By the time I had hung up, my new bird friend — a White-Breasted Nuthatch — had been joined by another — a Black-Capped Chicadee. And within seconds, there as a third — a Tufted Titmouse. All three hopped from tree to tree, landing on small branches no more than a foot or two away from where I stood. I immediately sat down on the ground, and grinning from ear to ear, we all had the loveliest conversation about pure joy. I was grinning from ear to ear, all work forgotten, happier than I had felt in a long long time.
A few minutes later, my Nuthatch flew a little ways down the path and then looked back at me as if to say, Let’s go now. And so we did, all three of us. We walked down the path until I reached a small bridge, which I walked across.

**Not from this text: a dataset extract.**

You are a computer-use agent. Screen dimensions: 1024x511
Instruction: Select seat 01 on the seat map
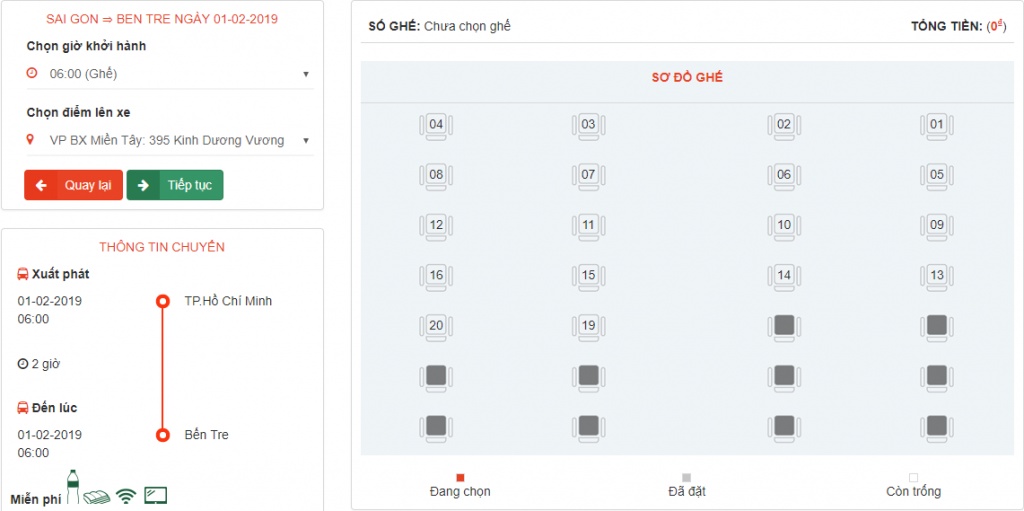[x=936, y=127]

When I reached the other side, I realized that they hadn’t followed me, but were sitting on branches across the stream, singing me goodbye. We took one another in one last time, and then I turned and walked away.
I swear this all happened. And I will never forget it.
As someone who travels over half the year, I’ve come to think of birds as my fellow travelers. Every morning when I head out for my walk, there they are, singing in my day. Sure they aren’t the gaspingly exotic birds I saw in Costa Rica. But I’ve come to adore the little brown jobs — the sparrows and the finches — who pop out from behind even the most mundane bushes to say hello. And so I’ve included these two photos because they remind me that joy does not require a trip to Central America or a massive murmuration. Joy just requires an open heart and attentive eyes.
You can’t tell me that that finch isn’t just a little bit fabulous with his flame-colored ascot and coiffure, and that that sparrow doesn’t make you smile and want to start a conversation. Can you?
I don’t expect all of you to embrace birding like I have, but maybe one day, when the stress of work has become too much or you’ve just had an argument with your significant other, you’ll walk out to the parking lot and see a crow or a grackle who will remind you that life is more than the next deadline or errand to run. In fact, it can soar and take us with it, if we let it.
And every morning, all you have to do is listen, and you will be sung awake by the joy of birds who remind us all to listen to and love the Song of life.